The most memorable performance comes from Lal, the Malayalam cinema veteran, playing a heavy called Lucas. Sayaji Shinde plays his colourful boss, Arvind, and has a blast throwing his weight around, but Lucas is the real lion, with his basso profundo voice and his disconcertingly magnetic eyes. Other hard to forget performers are Vaishali Bisht as Mehrunissa, the wizened old cook, and Anbuthasan as the rookie policeman Thupalli, all earnestness and Robert Frost.

There are a few intriguing ideas — like a Hindu woman on the run causing a witch-hunt for a ‘mysterious’ woman in a burkha — but they aren’t really taken anywhere. A vaguely incestuous relationship seems so forbidden even by the writers that they quickly write a way out by telegraphing an upcoming familial twist.
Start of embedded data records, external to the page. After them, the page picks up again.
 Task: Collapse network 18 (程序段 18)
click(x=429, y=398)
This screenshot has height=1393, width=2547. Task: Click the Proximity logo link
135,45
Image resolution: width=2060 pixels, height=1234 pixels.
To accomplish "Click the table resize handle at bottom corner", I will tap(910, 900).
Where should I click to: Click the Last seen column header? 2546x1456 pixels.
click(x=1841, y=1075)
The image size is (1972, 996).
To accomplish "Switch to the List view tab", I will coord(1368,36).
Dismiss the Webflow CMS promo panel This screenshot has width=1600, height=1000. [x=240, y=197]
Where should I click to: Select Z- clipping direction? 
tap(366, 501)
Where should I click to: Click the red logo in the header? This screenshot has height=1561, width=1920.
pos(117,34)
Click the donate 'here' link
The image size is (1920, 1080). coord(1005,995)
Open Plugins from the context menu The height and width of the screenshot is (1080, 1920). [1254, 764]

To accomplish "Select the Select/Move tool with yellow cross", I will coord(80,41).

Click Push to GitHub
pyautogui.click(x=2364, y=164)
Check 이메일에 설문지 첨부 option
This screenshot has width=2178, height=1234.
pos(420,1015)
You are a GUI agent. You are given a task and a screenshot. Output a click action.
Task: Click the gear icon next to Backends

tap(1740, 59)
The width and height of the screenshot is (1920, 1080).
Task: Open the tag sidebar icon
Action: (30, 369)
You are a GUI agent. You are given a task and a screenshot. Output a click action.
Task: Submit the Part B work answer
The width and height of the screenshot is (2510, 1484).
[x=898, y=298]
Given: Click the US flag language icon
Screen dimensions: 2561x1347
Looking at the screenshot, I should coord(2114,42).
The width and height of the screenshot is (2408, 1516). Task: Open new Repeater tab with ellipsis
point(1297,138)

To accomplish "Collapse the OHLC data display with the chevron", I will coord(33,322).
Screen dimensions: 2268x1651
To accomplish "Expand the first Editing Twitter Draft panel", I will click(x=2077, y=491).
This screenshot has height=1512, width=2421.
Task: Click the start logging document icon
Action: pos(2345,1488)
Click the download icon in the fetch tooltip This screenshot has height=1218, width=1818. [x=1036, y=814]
Instead, we get characters saying anachronistic lines like “Tera yeh ponzi scheme nahin jamta,” and clichés like coroners eating while standing over corpses.

Perhaps aware that Killer Soup is hard to swallow, Chaubey — a subtle director with a deftness of touch — this time spoon-feeds his audience. This is a mad and freewheeling series, and should have been a densely-plotted dark comedy on the lines of Carl Hiaasen’s novels. Alas, plot machinations get bogged down by repetition, by over-explaining and by relentlessly underlining hints that would be better hidden in plain sight. This is quite a watchable show primarily because of its performances, but it hurts because it could have been great. Maybe if it was boiled down to 4 or 6 episodes instead of 8?

The plot mostly works, and the outrageous twists and convenient coincidences are par for the course. Unfortunately the show never gets the tone right. With sentiment, as with sea-salt, a little goes a long way, but Killer Soup, not content to throw its characters on the boil, feels obligated to show them crying and defeated and beaten, heading into prolonged emotional and even melodramatic sequences just when the plot needs to get a move on. Thus the episodes feel overlong and there is a sense of inevitability to the proceedings. That doesn’t feel like Chaubey, who made us read between the lines in Dedh Ishqiya or Sonchiriya—it feels more like someone reheated a bowl of Sriram Raghavan soup in a microwave.

The show is beautifully shot and art-directed, with cinematographer Anuj Rakesh Dhawan making a fictitious village town come alive. It also features fireflies, the collective noun for whom is a sparkle. There are very many bright and shiny moving parts in this Killer Soup, but the show rarely sparkles. The issue may be one of over-seasoning. Too many kooks may have spoiled this broth. One would do well to remember that having a fly — or a firefly — in the soup isn’t a feature. It’s a bug.